— WHAT THE EXERCISE ASKS —
Write out, as an exact transcription, the line that has "Kuriyama Kuri Tec" and each line after it through the end of the data below.

+-------+

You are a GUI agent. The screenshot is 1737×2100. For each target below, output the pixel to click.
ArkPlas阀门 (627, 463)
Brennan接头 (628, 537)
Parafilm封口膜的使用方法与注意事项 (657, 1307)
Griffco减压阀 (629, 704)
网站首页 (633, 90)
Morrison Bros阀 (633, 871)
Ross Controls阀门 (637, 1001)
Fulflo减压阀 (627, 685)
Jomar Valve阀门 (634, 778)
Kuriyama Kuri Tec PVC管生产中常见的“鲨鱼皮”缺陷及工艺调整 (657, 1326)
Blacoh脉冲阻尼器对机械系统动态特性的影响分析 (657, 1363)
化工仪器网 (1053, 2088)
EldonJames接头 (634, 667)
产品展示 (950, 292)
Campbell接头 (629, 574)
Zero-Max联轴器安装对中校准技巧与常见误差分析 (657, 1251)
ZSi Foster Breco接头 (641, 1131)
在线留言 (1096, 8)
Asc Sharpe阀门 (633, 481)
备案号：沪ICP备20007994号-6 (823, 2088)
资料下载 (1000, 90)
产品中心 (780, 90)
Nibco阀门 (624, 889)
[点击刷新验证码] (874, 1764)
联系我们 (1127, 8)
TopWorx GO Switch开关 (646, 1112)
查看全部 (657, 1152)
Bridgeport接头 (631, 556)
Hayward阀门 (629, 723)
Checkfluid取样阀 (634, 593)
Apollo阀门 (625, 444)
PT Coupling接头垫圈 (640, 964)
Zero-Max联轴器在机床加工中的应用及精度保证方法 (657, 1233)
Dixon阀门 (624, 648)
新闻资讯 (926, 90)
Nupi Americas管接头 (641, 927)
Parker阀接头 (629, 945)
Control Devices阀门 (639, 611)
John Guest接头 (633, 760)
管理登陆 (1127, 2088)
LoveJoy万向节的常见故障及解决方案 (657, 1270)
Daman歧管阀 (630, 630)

+-------+

— FINISHED TASK —
Kuriyama Kuri Tec PVC管生产中常见的“鲨鱼皮”缺陷及工艺调整 (657, 1326)
Blacoh脉冲阻尼器对机械系统动态特性的影响分析 (657, 1363)
化工仪器网 (1053, 2088)
EldonJames接头 (634, 667)
产品展示 (950, 292)
Campbell接头 (629, 574)
Zero-Max联轴器安装对中校准技巧与常见误差分析 (657, 1251)
ZSi Foster Breco接头 (641, 1131)
在线留言 (1096, 8)
Asc Sharpe阀门 (633, 481)
备案号：沪ICP备20007994号-6 (823, 2088)
资料下载 (1000, 90)
产品中心 (780, 90)
Nibco阀门 (624, 889)
[点击刷新验证码] (874, 1764)
联系我们 (1127, 8)
TopWorx GO Switch开关 (646, 1112)
查看全部 (657, 1152)
Bridgeport接头 (631, 556)
Hayward阀门 (629, 723)
Checkfluid取样阀 (634, 593)
Apollo阀门 (625, 444)
PT Coupling接头垫圈 (640, 964)
Zero-Max联轴器在机床加工中的应用及精度保证方法 (657, 1233)
Dixon阀门 (624, 648)
新闻资讯 (926, 90)
Nupi Americas管接头 (641, 927)
Parker阀接头 (629, 945)
Control Devices阀门 (639, 611)
John Guest接头 (633, 760)
管理登陆 (1127, 2088)
LoveJoy万向节的常见故障及解决方案 (657, 1270)
Daman歧管阀 (630, 630)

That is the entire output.